▶ Work to do: Put every line of the items below into one JSON list of strings, one string per line. Leave out blank lines.

╭─ Data entries

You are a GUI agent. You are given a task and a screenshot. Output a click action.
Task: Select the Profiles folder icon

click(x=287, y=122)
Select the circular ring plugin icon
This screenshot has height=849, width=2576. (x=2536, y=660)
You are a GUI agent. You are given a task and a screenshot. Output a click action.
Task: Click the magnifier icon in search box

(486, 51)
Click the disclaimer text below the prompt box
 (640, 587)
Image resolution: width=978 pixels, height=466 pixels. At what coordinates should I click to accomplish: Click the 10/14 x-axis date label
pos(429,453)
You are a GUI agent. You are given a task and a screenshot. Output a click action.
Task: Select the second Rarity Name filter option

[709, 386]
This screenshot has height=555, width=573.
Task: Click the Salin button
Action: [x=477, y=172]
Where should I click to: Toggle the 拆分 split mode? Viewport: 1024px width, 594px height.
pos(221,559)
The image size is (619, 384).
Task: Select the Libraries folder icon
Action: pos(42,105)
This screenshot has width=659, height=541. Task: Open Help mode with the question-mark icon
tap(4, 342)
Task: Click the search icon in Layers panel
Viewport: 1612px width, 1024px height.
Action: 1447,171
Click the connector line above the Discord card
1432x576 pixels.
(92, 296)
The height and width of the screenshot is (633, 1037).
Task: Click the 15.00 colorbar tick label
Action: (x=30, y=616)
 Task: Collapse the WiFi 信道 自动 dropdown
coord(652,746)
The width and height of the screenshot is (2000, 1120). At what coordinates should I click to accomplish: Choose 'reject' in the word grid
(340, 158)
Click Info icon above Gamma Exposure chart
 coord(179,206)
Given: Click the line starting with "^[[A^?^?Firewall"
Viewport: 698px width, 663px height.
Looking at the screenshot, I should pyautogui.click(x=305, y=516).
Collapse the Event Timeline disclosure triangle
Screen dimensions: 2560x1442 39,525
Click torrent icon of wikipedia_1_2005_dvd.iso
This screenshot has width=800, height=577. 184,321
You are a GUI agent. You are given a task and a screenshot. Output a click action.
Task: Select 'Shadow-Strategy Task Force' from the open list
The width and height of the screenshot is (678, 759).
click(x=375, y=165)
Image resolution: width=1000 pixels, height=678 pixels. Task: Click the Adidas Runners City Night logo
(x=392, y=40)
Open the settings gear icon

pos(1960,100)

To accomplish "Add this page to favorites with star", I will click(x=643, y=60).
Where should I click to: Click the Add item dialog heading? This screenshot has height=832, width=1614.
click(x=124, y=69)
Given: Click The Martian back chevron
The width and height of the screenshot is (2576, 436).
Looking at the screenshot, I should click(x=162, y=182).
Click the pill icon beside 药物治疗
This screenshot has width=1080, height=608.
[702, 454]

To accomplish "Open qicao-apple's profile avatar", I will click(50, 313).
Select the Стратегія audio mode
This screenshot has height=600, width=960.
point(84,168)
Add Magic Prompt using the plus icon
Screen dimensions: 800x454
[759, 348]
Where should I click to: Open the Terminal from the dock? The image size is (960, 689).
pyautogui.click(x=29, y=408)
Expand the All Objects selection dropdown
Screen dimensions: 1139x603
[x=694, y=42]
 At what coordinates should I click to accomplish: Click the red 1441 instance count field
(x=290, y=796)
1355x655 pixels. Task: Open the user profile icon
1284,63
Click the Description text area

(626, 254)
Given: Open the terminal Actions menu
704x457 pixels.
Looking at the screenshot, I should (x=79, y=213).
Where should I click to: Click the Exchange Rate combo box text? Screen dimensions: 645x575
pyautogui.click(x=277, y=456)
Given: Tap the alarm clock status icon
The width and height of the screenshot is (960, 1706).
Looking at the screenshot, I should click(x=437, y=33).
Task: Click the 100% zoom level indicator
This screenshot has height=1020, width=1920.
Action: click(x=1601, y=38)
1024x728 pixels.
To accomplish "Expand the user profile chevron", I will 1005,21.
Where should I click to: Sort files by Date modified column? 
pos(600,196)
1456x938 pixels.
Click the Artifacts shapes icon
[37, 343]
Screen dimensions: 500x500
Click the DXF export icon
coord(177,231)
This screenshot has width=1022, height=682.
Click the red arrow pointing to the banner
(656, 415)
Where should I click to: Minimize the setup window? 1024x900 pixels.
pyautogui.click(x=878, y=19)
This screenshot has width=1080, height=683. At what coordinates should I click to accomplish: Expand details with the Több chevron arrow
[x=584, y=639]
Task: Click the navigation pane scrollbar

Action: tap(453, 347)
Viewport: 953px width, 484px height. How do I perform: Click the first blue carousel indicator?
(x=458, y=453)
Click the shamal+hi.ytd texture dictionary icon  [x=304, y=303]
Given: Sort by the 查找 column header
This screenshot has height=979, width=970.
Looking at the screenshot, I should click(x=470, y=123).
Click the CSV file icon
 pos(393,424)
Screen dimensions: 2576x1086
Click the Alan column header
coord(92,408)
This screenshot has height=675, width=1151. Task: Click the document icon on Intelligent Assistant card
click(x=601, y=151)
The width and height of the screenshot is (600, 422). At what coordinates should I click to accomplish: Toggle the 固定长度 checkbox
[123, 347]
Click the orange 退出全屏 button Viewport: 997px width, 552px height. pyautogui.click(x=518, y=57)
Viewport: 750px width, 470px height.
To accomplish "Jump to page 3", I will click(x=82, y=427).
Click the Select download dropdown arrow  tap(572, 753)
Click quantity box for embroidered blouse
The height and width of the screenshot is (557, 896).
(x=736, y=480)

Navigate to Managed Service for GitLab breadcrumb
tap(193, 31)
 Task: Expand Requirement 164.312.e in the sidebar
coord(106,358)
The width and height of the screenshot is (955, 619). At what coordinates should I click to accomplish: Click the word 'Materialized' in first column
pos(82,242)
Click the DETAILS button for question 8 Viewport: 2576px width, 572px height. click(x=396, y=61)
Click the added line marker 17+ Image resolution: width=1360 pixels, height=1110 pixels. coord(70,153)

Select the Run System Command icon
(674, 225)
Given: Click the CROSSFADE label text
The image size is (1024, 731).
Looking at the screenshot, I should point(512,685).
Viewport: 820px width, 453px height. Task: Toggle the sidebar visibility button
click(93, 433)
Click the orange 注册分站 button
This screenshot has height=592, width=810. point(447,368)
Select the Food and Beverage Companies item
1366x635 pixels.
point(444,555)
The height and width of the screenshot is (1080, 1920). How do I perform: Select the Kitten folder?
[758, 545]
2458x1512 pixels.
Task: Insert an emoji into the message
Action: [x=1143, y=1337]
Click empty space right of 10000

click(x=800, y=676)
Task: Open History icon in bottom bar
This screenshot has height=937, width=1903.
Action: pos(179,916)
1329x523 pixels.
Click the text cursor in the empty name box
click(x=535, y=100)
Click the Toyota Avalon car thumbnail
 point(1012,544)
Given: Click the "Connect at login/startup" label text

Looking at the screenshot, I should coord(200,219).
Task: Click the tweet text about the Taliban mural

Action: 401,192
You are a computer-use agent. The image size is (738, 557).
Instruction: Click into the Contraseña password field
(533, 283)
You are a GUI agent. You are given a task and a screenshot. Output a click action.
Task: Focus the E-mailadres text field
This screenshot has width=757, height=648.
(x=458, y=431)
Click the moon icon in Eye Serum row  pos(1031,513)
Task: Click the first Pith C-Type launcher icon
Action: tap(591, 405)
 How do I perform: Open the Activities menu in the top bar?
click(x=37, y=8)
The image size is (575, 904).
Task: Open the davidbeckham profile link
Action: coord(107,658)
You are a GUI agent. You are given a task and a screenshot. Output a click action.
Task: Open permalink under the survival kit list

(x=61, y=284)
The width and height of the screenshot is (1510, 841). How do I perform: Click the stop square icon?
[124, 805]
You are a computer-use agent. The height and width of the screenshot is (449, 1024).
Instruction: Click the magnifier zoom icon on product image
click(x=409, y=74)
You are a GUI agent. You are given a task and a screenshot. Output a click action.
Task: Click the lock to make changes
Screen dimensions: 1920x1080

╰─

▶ Task response:
[
  "You are a GUI agent. You are given a task and a screenshot. Output a click action.",
  "Task: Select the Profiles folder icon",
  "click(x=287, y=122)",
  "Select the circular ring plugin icon",
  "This screenshot has height=849, width=2576. (x=2536, y=660)",
  "You are a GUI agent. You are given a task and a screenshot. Output a click action.",
  "Task: Click the magnifier icon in search box",
  "(486, 51)",
  "Click the disclaimer text below the prompt box",
  " (640, 587)",
  "Image resolution: width=978 pixels, height=466 pixels. At what coordinates should I click to accomplish: Click the 10/14 x-axis date label",
  "pos(429,453)",
  "You are a GUI agent. You are given a task and a screenshot. Output a click action.",
  "Task: Select the second Rarity Name filter option",
  "[709, 386]",
  "This screenshot has height=555, width=573.",
  "Task: Click the Salin button",
  "Action: [x=477, y=172]",
  "Where should I click to: Toggle the 拆分 split mode? Viewport: 1024px width, 594px height.",
  "pos(221,559)",
  "The image size is (619, 384).",
  "Task: Select the Libraries folder icon",
  "Action: pos(42,105)",
  "This screenshot has width=659, height=541. Task: Open Help mode with the question-mark icon",
  "tap(4, 342)",
  "Task: Click the search icon in Layers panel",
  "Viewport: 1612px width, 1024px height.",
  "Action: 1447,171",
  "Click the connector line above the Discord card",
  "1432x576 pixels.",
  "(92, 296)",
  "The height and width of the screenshot is (633, 1037).",
  "Task: Click the 15.00 colorbar tick label",
  "Action: (x=30, y=616)",
  " Task: Collapse the WiFi 信道 自动 dropdown",
  "coord(652,746)",
  "The width and height of the screenshot is (2000, 1120). At what coordinates should I click to accomplish: Choose 'reject' in the word grid",
  "(340, 158)",
  "Click Info icon above Gamma Exposure chart",
  " coord(179,206)",
  "Given: Click the line starting with \"^[[A^?^?Firewall\"",
  "Viewport: 698px width, 663px height.",
  "Looking at the screenshot, I should pyautogui.click(x=305, y=516).",
  "Collapse the Event Timeline disclosure triangle",
  "Screen dimensions: 2560x1442 39,525",
  "Click torrent icon of wikipedia_1_2005_dvd.iso",
  "This screenshot has width=800, height=577. 184,321",
  "You are a GUI agent. You are given a task and a screenshot. Output a click action.",
  "Task: Select 'Shadow-Strategy Task Force' from the open list",
  "The width and height of the screenshot is (678, 759).",
  "click(x=375, y=165)",
  "Image resolution: width=1000 pixels, height=678 pixels. Task: Click the Adidas Runners City Night logo",
  "(x=392, y=40)",
  "Open the settings gear icon",
  "pos(1960,100)",
  "To accomplish \"Add this page to favorites with star\", I will click(x=643, y=60).",
  "Where should I click to: Click the Add item dialog heading? This screenshot has height=832, width=1614.",
  "click(x=124, y=69)",
  "Given: Click The Martian back chevron",
  "The width and height of the screenshot is (2576, 436).",
  "Looking at the screenshot, I should click(x=162, y=182).",
  "Click the pill icon beside 药物治疗",
  "This screenshot has width=1080, height=608.",
  "[702, 454]",
  "To accomplish \"Open qicao-apple's profile avatar\", I will click(50, 313).",
  "Select the Стратегія audio mode",
  "This screenshot has height=600, width=960.",
  "point(84,168)",
  "Add Magic Prompt using the plus icon",
  "Screen dimensions: 800x454",
  "[759, 348]",
  "Where should I click to: Open the Terminal from the dock? The image size is (960, 689).",
  "pyautogui.click(x=29, y=408)",
  "Expand the All Objects selection dropdown",
  "Screen dimensions: 1139x603",
  "[x=694, y=42]",
  " At what coordinates should I click to accomplish: Click the red 1441 instance count field",
  "(x=290, y=796)",
  "1355x655 pixels. Task: Open the user profile icon",
  "1284,63",
  "Click the Description text area",
  "(626, 254)",
  "Given: Open the terminal Actions menu",
  "704x457 pixels.",
  "Looking at the screenshot, I should (x=79, y=213).",
  "Where should I click to: Click the Exchange Rate combo box text? Screen dimensions: 645x575",
  "pyautogui.click(x=277, y=456)",
  "Given: Tap the alarm clock status icon",
  "The width and height of the screenshot is (960, 1706).",
  "Looking at the screenshot, I should click(x=437, y=33).",
  "Task: Click the 100% zoom level indicator",
  "This screenshot has height=1020, width=1920.",
  "Action: click(x=1601, y=38)",
  "1024x728 pixels.",
  "To accomplish \"Expand the user profile chevron\", I will 1005,21.",
  "Where should I click to: Sort files by Date modified column? ",
  "pos(600,196)",
  "1456x938 pixels.",
  "Click the Artifacts shapes icon",
  "[37, 343]",
  "Screen dimensions: 500x500",
  "Click the DXF export icon",
  "coord(177,231)",
  "This screenshot has width=1022, height=682.",
  "Click the red arrow pointing to the banner",
  "(656, 415)",
  "Where should I click to: Minimize the setup window? 1024x900 pixels.",
  "pyautogui.click(x=878, y=19)",
  "This screenshot has width=1080, height=683. At what coordinates should I click to accomplish: Expand details with the Több chevron arrow",
  "[x=584, y=639]",
  "Task: Click the navigation pane scrollbar",
  "Action: tap(453, 347)",
  "Viewport: 953px width, 484px height. How do I perform: Click the first blue carousel indicator?",
  "(x=458, y=453)",
  "Click the shamal+hi.ytd texture dictionary icon  [x=304, y=303]",
  "Given: Sort by the 查找 column header",
  "This screenshot has height=979, width=970.",
  "Looking at the screenshot, I should click(x=470, y=123).",
  "Click the CSV file icon",
  " pos(393,424)",
  "Screen dimensions: 2576x1086",
  "Click the Alan column header",
  "coord(92,408)",
  "This screenshot has height=675, width=1151. Task: Click the document icon on Intelligent Assistant card",
  "click(x=601, y=151)",
  "The width and height of the screenshot is (600, 422). At what coordinates should I click to accomplish: Toggle the 固定长度 checkbox",
  "[123, 347]",
  "Click the orange 退出全屏 button Viewport: 997px width, 552px height. pyautogui.click(x=518, y=57)",
  "Viewport: 750px width, 470px height.",
  "To accomplish \"Jump to page 3\", I will click(x=82, y=427).",
  "Click the Select download dropdown arrow  tap(572, 753)",
  "Click quantity box for embroidered blouse",
  "The height and width of the screenshot is (557, 896).",
  "(x=736, y=480)",
  "Navigate to Managed Service for GitLab breadcrumb",
  "tap(193, 31)",
  " Task: Expand Requirement 164.312.e in the sidebar",
  "coord(106,358)",
  "The width and height of the screenshot is (955, 619). At what coordinates should I click to accomplish: Click the word 'Materialized' in first column",
  "pos(82,242)",
  "Click the DETAILS button for question 8 Viewport: 2576px width, 572px height. click(x=396, y=61)",
  "Click the added line marker 17+ Image resolution: width=1360 pixels, height=1110 pixels. coord(70,153)",
  "Select the Run System Command icon",
  "(674, 225)",
  "Given: Click the CROSSFADE label text",
  "The image size is (1024, 731).",
  "Looking at the screenshot, I should point(512,685).",
  "Viewport: 820px width, 453px height. Task: Toggle the sidebar visibility button",
  "click(93, 433)",
  "Click the orange 注册分站 button",
  "This screenshot has height=592, width=810. point(447,368)",
  "Select the Food and Beverage Companies item",
  "1366x635 pixels.",
  "point(444,555)",
  "The height and width of the screenshot is (1080, 1920). How do I perform: Select the Kitten folder?",
  "[758, 545]",
  "2458x1512 pixels.",
  "Task: Insert an emoji into the message",
  "Action: [x=1143, y=1337]",
  "Click empty space right of 10000",
  "click(x=800, y=676)",
  "Task: Open History icon in bottom bar",
  "This screenshot has height=937, width=1903.",
  "Action: pos(179,916)",
  "1329x523 pixels.",
  "Click the text cursor in the empty name box",
  "click(x=535, y=100)",
  "Click the Toyota Avalon car thumbnail",
  " point(1012,544)",
  "Given: Click the \"Connect at login/startup\" label text",
  "Looking at the screenshot, I should coord(200,219).",
  "Task: Click the tweet text about the Taliban mural",
  "Action: 401,192",
  "You are a computer-use agent. The image size is (738, 557).",
  "Instruction: Click into the Contraseña password field",
  "(533, 283)",
  "You are a GUI agent. You are given a task and a screenshot. Output a click action.",
  "Task: Focus the E-mailadres text field",
  "This screenshot has width=757, height=648.",
  "(x=458, y=431)",
  "Click the moon icon in Eye Serum row  pos(1031,513)",
  "Task: Click the first Pith C-Type launcher icon",
  "Action: tap(591, 405)",
  " How do I perform: Open the Activities menu in the top bar?",
  "click(x=37, y=8)",
  "The image size is (575, 904).",
  "Task: Open the davidbeckham profile link",
  "Action: coord(107,658)",
  "You are a GUI agent. You are given a task and a screenshot. Output a click action.",
  "Task: Open permalink under the survival kit list",
  "(x=61, y=284)",
  "The width and height of the screenshot is (1510, 841). How do I perform: Click the stop square icon?",
  "[124, 805]",
  "You are a computer-use agent. The height and width of the screenshot is (449, 1024).",
  "Instruction: Click the magnifier zoom icon on product image",
  "click(x=409, y=74)",
  "You are a GUI agent. You are given a task and a screenshot. Output a click action.",
  "Task: Click the lock to make changes",
  "Screen dimensions: 1920x1080"
]